§ Source material:

┄┄┄┄┄┄┄┄┄┄┄┄┄┄┄┄┄┄┄┄

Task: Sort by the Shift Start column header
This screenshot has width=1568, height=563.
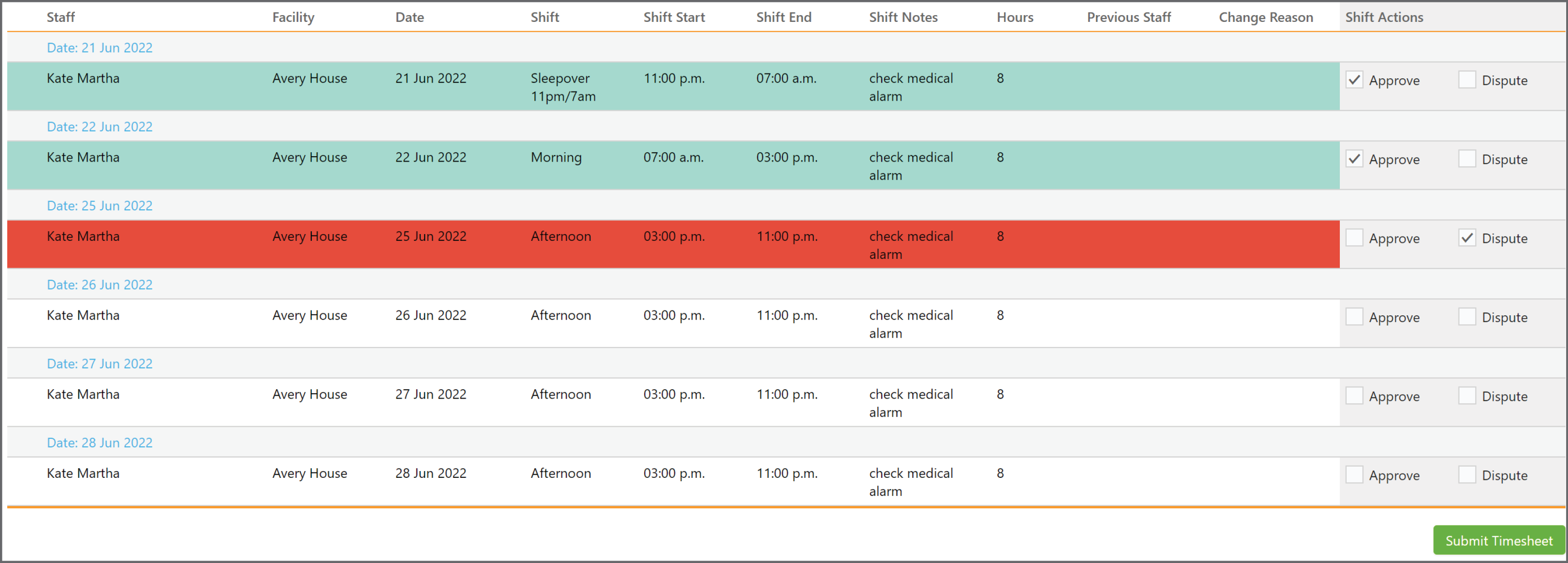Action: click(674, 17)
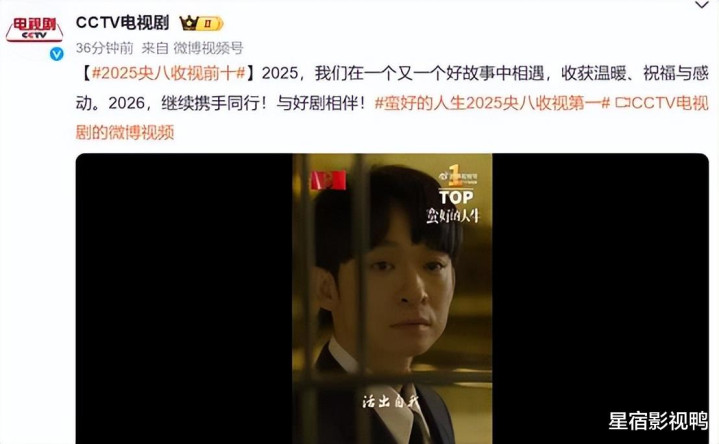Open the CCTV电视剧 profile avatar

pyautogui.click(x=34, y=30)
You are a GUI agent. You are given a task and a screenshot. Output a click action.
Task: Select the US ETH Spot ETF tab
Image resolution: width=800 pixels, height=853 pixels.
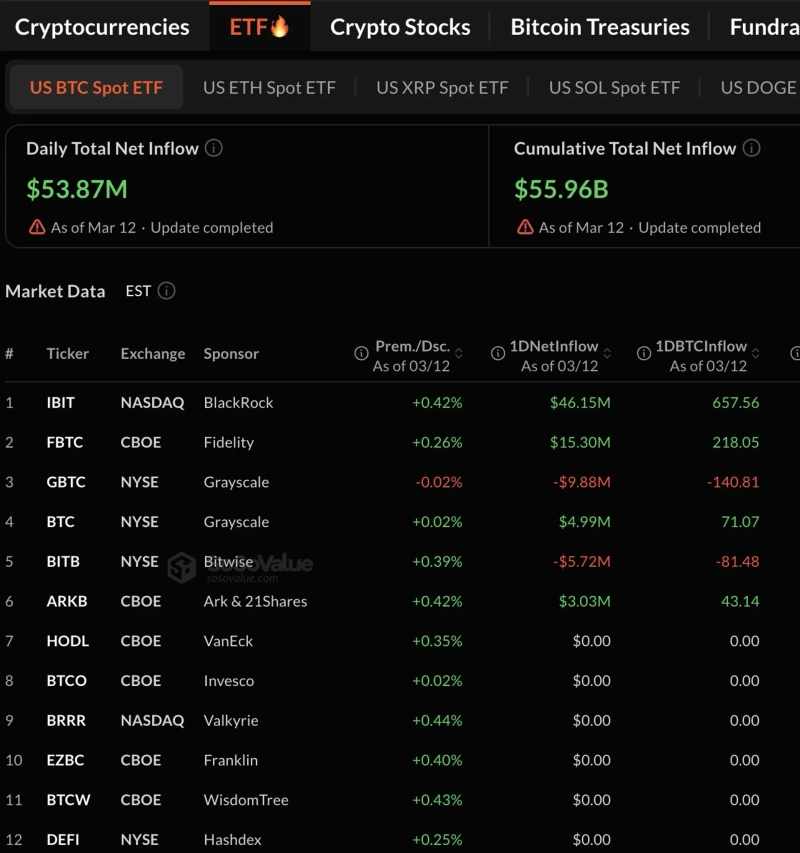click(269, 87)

┄┄┄┄┄┄┄┄┄┄┄┄┄┄┄┄┄┄┄┄

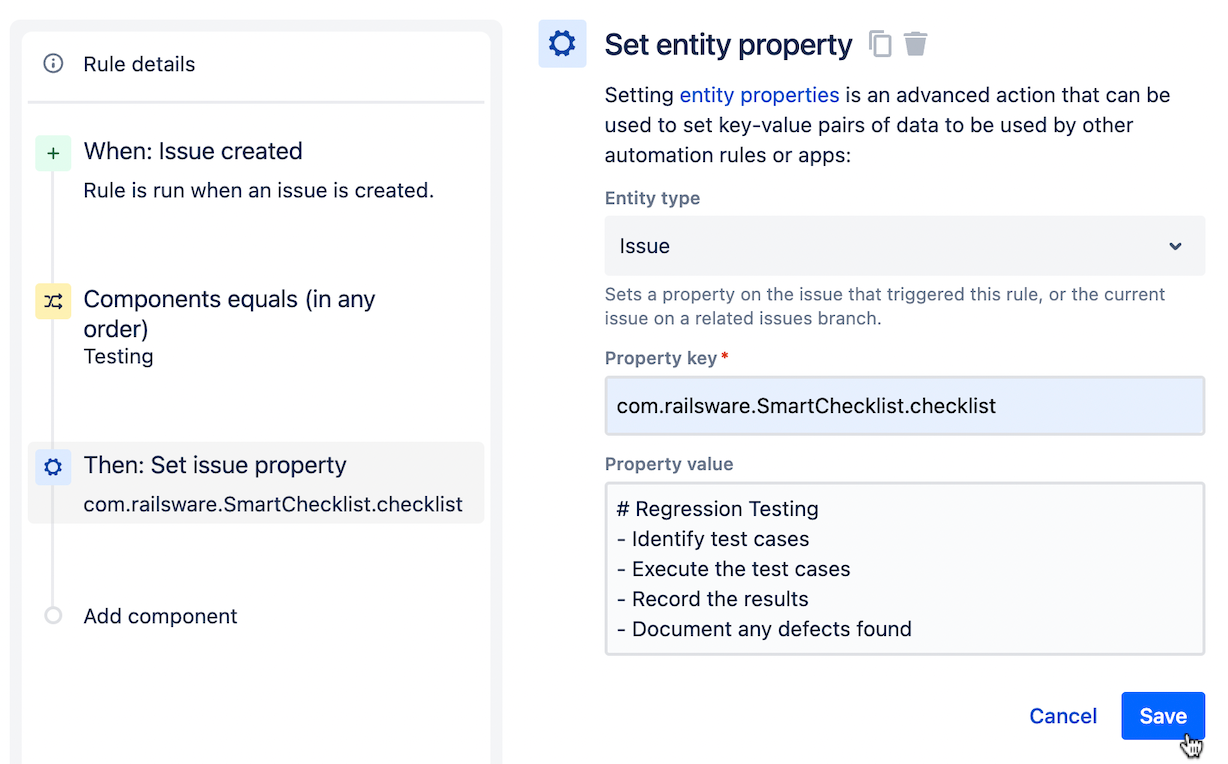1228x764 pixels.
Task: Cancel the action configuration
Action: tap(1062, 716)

┄┄┄┄┄┄┄┄┄┄┄┄┄┄┄┄┄┄┄┄

Look above for the line with "This screenshot has width=1568, height=563." and the line with "Task: Select the US ETH Spot ETF tab". Give again exactly those two lines and all lines between them, pictures excluded.

This screenshot has width=1568, height=563.
Action: click(674, 17)
Open the CCTV电视剧 profile avatar

pyautogui.click(x=34, y=30)
You are a GUI agent. You are given a task and a screenshot. Output a click action.
Task: Select the US ETH Spot ETF tab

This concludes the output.